A team of inspectors from the Care Quality Commission visited South Central Ambulance Service NHS Foundation Trust in July and August 2018 to check the quality of three core services: emergency and urgent care service, resilience, and the emergency operation centres. CQC also looked specifically at management and leadership to answer the key question: Is the trust well led?
The trust is now rated as Good for the overall quality of its services. The trust is also rated as Good for being safe, caring, effective, responsive to people's needs and well led.
CQC Deputy Chief Inspector of Hospitals, Dr Nigel Acheson, said:
"We are all well aware of the pressures on our ambulance services – so I am pleased to acknowledge the continuing improvements made by South Central Ambulance Service NHS Foundation Trust to build on the findings of our last inspection.
"The trust has implemented changes to ensure the organisation is more effective but still remains patient centred. Staff have consistently demonstrated kindness, dignity and respect to patients and callers during some very difficult and demanding situations.
"We found a strong senior leadership team that was able to address any risks to performance, while ensuring that these improvements could also be delivered.

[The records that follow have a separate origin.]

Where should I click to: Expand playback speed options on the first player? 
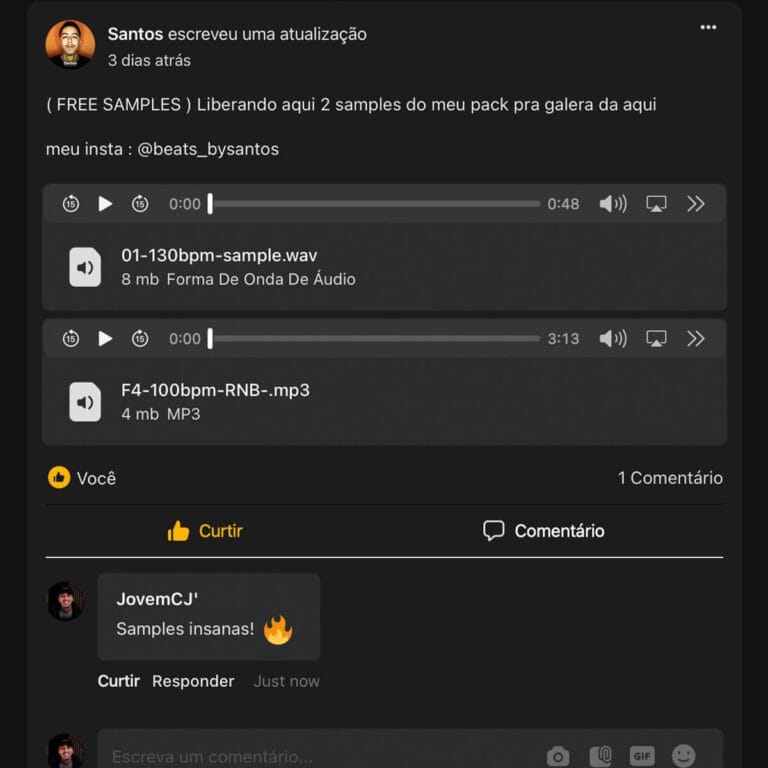point(696,204)
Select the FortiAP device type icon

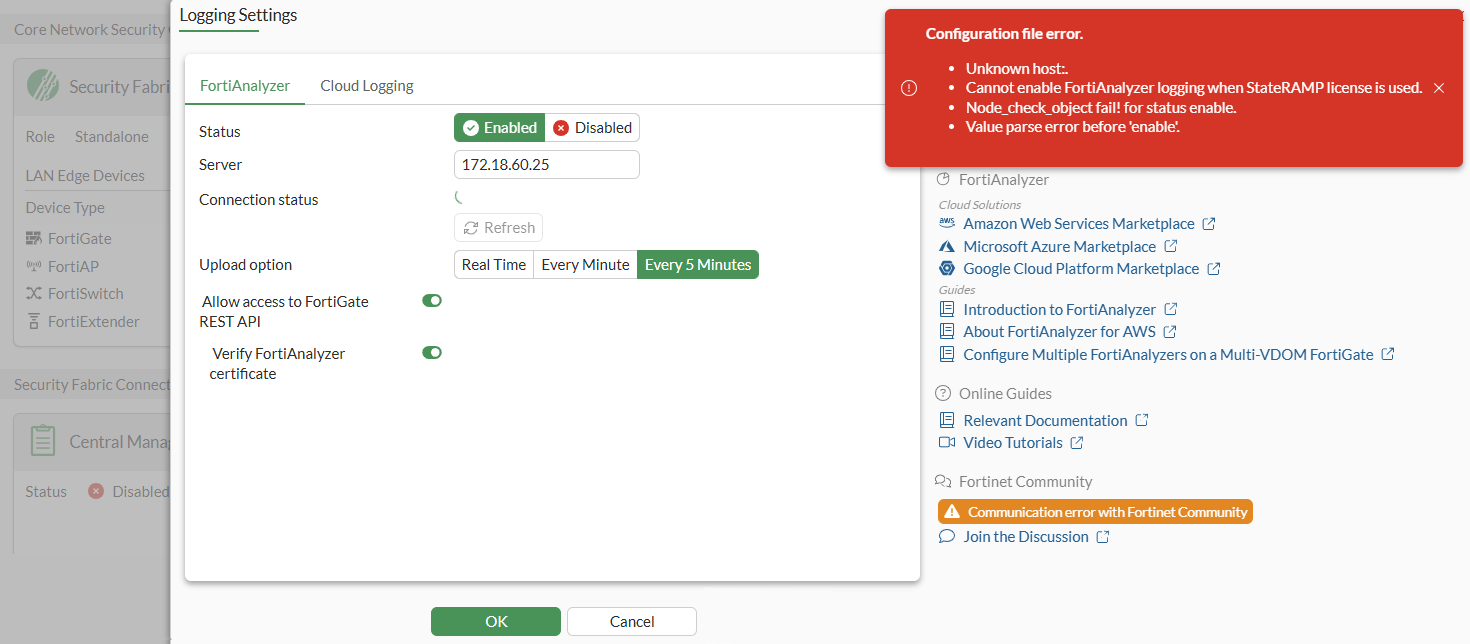[33, 265]
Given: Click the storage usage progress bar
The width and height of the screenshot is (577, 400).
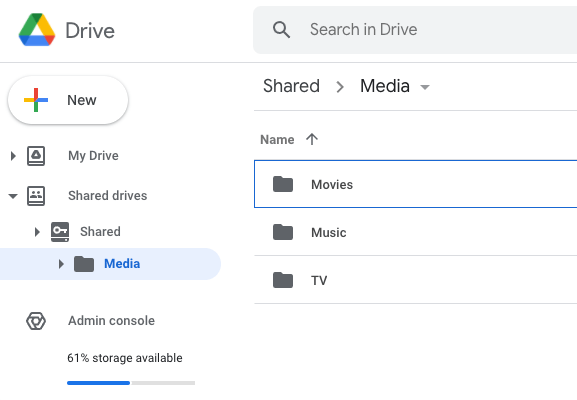Looking at the screenshot, I should [131, 383].
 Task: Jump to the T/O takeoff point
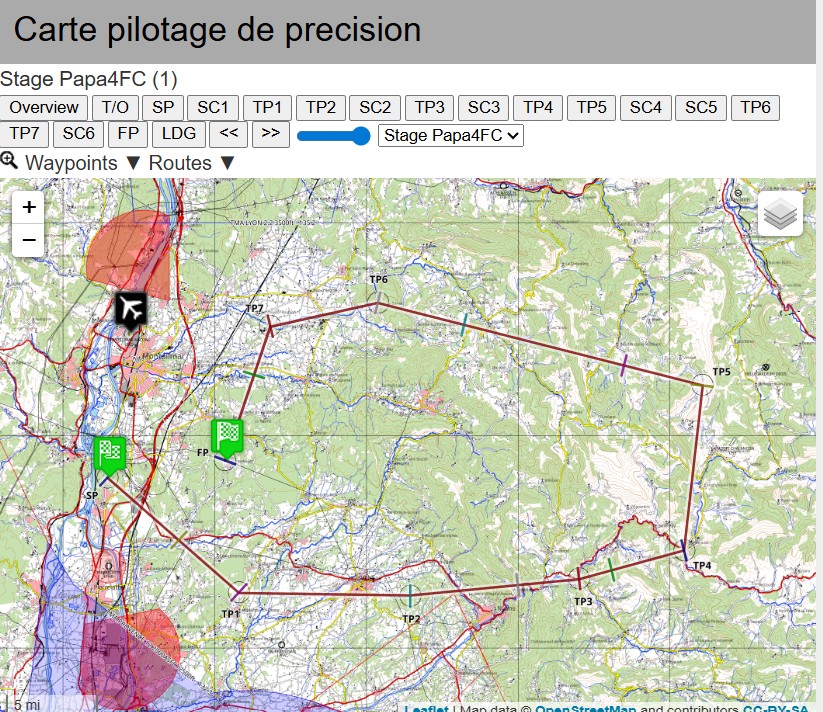pos(115,108)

Full reports including the latest ratings are available at: https://www.cqc.org.uk/provider/RYE
In emergency and urgent care, inspectors found the trust ensured there were enough staff and they could do their roles competently. Different roles worked closely together as a team for the benefit of patients. This included staff being given access to enhanced clinical support when they needed it. While some staff felt there were gaps in their training, there was evidence of regular appraisals where staff were supported to improve the effectiveness of themselves and the service.
Overall the trust's performance for dealing with Category 1 emergency calls is better than the national average.
The trust's resilience services (specialist teams who deal with extreme emergencies), have been rated Good overall. Inspectors found that staff were equipped to managed patients' pain levels effectively. Some paramedics also had additional skills to administer pain relief to patients whose pain was not being effectively managed.
The inspection found that the hazardous area response team, resilience and special operations services have close working relationships with local partner agencies. The service had set up regular joint working days between local resilience forums and themselves. This supported the development of shared processes in the
SCAS region to improve the resilience of services for the local populations during times of crisis.
Within the emergency operations centre, inspectors found that services were planned and audited to meet local needs, although there were periods when the service was unable to provide enough emergency call takers. There had been some turnover of staff including clinicians and call takers: at times call answering performance was below the national average.
But the inspection found that staff cared for patients with compassion, involving patients and those close to them in decisions about their care and treatment, and provided emotional support. Staff also understood their roles and responsibilities in relation to safeguarding vulnerable adults and children.